Pierre Troisgros, qui a révolutionné la cuisine avec son frère Jean et fait de l'hôtel-restaurant familial de Roanne un monument de la gastronomie, est mort ce mercredi à l'âge de 92 ans. Cet été, Libération revenait sur cette dynastie de cuisiniers triplement étoilés, dont l'histoire s'étale sur quatre générations.

Nourrir les autres est sans doute l’un des métiers les plus difficiles au monde. Parce qu’il faut recommencer chaque jour sans décevoir. Surtout quand on tutoie le firmament des trois étoilés avec chacun ses goûts, son caractère.

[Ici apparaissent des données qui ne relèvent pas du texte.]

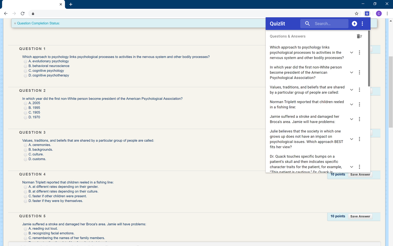Viewport: 393px width, 246px height.
Task: Choose 1970 for Question 2
Action: click(25, 117)
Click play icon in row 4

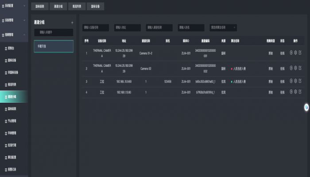(291, 92)
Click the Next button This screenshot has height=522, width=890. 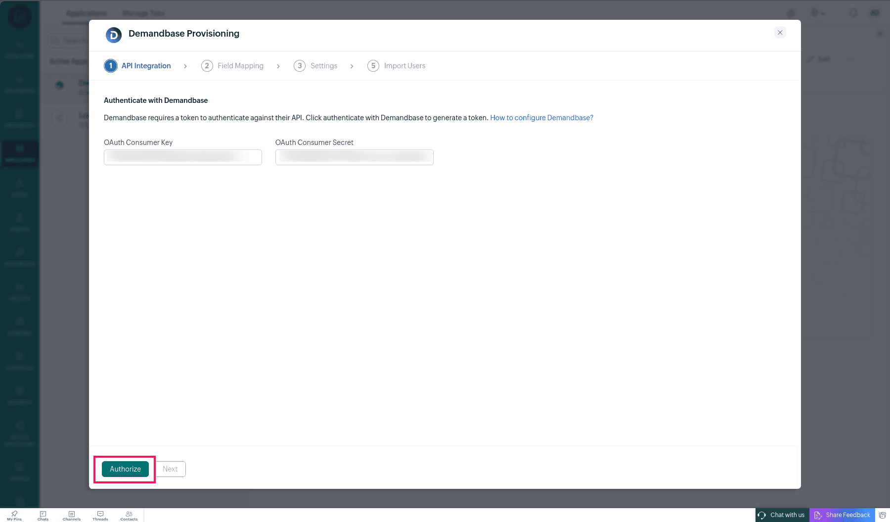pos(170,469)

Dans la galaxie hexagonale (que ceux qui ne sont pas présentement cités nous pardonnent), il y a des monstres sacrés (Fernand Point, Paul Bocuse), des omniscients hyperactifs (Alain Ducasse), des imprévisibles géniaux (Marc Veyrat), des aubergistes stratosphériques (Guy Savoy), des magiciens inimitables (Pierre Gagnaire), trop peu de femmes (Anne-Sophie Pic). Et il y a les Troisgros à Roanne (Loire). Enfin… on devrait écrire Michel Troisgros, 62 ans, fils de Pierre, né en 1928, neveu de Jean (1926-1983). Ces deux frangins, créateurs du fameux saumon à l’oseille au début des années 60, ont été consacrés, à l’époque, papes de la nouvelle cuisine, triplement étoilés en 1968, et les critiques gastronomiques Henri Gault et Christian Millau écrivirent qu’ils étaient le meilleur restaurant du monde.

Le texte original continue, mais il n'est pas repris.